Start of Block

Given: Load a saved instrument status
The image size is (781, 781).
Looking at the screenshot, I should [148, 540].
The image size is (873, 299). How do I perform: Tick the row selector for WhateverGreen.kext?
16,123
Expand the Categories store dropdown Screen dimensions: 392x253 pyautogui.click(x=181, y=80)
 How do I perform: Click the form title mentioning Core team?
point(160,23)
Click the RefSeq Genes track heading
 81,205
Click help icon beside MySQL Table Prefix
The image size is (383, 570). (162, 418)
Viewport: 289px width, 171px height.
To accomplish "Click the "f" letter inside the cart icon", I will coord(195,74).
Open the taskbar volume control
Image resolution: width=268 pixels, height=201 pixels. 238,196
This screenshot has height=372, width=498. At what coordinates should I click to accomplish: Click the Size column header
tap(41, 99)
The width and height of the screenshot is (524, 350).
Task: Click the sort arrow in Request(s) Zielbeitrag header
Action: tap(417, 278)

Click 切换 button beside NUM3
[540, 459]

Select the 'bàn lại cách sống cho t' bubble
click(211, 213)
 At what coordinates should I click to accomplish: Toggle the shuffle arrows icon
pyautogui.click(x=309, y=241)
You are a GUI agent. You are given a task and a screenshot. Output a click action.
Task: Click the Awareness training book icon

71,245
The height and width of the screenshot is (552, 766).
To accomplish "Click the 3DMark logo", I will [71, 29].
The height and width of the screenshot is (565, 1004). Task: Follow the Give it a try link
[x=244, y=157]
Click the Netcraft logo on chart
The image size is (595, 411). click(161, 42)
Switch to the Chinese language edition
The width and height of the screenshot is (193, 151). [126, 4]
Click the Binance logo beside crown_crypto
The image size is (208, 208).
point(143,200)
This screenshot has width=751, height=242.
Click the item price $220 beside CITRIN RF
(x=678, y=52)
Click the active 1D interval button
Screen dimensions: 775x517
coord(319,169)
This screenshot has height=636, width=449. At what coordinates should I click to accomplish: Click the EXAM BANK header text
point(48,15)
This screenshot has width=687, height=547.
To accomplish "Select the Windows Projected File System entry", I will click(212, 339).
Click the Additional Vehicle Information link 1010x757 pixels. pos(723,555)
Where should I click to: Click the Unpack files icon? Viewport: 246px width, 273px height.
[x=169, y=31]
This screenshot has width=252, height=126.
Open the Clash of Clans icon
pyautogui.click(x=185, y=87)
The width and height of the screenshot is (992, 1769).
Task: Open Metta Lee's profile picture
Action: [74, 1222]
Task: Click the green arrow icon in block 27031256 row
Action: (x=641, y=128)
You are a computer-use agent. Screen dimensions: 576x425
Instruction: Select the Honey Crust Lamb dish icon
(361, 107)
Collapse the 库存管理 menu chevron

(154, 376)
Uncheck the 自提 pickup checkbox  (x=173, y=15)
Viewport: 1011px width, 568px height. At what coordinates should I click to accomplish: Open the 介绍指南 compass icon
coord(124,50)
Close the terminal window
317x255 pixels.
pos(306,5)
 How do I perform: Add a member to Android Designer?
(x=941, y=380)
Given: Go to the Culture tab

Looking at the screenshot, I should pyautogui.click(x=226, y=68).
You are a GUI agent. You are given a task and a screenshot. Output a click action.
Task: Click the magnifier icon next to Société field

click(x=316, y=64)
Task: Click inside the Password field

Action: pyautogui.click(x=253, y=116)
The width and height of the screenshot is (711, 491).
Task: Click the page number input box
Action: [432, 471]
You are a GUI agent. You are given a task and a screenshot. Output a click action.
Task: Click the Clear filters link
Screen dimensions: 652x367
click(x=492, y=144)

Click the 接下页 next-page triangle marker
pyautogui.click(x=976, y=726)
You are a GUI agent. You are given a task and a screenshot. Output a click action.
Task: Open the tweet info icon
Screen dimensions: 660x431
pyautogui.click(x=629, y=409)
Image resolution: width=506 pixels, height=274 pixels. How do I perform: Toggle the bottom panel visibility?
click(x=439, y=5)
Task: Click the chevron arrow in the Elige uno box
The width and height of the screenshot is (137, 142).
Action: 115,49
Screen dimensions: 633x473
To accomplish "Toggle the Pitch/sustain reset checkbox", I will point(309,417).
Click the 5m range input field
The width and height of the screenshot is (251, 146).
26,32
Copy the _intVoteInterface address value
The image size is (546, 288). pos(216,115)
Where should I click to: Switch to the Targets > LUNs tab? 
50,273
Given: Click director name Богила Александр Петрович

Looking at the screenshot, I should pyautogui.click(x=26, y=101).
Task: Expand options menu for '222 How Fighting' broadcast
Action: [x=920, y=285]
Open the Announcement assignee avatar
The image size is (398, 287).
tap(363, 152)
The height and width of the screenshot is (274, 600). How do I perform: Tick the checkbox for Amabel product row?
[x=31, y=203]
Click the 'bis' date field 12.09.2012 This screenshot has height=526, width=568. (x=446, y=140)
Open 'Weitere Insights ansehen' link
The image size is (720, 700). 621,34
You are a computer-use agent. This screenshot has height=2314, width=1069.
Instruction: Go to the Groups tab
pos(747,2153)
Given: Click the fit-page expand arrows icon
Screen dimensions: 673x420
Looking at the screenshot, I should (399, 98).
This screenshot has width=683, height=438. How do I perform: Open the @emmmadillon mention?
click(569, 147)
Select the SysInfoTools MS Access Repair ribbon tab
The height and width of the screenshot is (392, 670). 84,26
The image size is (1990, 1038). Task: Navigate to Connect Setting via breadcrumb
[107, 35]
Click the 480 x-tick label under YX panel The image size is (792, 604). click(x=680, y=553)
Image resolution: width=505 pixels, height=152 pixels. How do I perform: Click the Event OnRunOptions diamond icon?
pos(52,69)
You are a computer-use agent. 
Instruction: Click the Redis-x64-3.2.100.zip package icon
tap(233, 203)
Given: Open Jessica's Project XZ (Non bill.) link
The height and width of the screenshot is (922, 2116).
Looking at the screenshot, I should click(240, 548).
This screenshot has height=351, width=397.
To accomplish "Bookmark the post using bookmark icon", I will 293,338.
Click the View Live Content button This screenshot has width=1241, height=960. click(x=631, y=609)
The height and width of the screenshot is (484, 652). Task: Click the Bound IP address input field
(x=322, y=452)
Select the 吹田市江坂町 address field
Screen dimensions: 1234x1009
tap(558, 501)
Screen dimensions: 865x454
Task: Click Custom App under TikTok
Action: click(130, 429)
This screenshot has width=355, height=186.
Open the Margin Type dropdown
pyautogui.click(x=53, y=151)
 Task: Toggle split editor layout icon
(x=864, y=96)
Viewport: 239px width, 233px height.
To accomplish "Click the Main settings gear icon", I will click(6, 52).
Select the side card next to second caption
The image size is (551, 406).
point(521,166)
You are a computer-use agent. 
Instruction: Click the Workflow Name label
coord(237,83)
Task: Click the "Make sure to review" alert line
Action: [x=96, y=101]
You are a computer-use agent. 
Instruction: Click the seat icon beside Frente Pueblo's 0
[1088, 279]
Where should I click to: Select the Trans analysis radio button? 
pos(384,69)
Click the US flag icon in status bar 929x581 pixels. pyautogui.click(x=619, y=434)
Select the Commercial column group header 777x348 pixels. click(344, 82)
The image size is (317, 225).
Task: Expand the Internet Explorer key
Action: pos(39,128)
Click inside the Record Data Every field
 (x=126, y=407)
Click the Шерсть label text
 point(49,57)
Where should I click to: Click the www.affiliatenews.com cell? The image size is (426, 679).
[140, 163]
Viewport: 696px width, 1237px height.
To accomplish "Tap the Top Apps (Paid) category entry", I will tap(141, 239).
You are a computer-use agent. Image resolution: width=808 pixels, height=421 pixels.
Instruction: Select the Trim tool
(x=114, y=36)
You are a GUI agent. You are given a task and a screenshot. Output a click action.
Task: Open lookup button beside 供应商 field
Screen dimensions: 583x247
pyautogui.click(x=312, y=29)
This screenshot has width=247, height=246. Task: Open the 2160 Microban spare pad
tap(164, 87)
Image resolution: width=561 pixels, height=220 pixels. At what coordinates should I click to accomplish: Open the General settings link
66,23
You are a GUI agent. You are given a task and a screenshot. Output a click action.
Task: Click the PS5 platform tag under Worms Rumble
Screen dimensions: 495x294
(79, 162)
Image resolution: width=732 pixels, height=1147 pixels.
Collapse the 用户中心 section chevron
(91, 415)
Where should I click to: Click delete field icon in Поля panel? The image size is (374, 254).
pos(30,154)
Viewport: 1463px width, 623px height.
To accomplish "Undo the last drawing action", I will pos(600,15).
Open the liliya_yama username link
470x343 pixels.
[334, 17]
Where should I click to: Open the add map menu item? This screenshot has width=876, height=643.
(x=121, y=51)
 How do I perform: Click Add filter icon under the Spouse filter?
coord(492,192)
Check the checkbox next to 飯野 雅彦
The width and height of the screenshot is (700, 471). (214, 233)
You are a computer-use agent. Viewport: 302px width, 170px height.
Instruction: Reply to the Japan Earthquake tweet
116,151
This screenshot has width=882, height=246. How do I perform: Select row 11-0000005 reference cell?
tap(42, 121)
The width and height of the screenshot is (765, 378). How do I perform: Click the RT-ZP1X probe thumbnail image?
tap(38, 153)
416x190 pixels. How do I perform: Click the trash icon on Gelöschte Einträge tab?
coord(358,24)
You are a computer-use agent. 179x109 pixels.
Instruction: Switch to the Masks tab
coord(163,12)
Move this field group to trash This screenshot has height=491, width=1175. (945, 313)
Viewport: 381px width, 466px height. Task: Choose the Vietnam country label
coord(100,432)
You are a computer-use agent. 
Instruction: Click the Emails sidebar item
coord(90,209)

End of Block

## DIRECTIONS
A single number is the whole answer here: how many lines of the material include "status" as a word or string?

## RESULT OF THE EXERCISE
2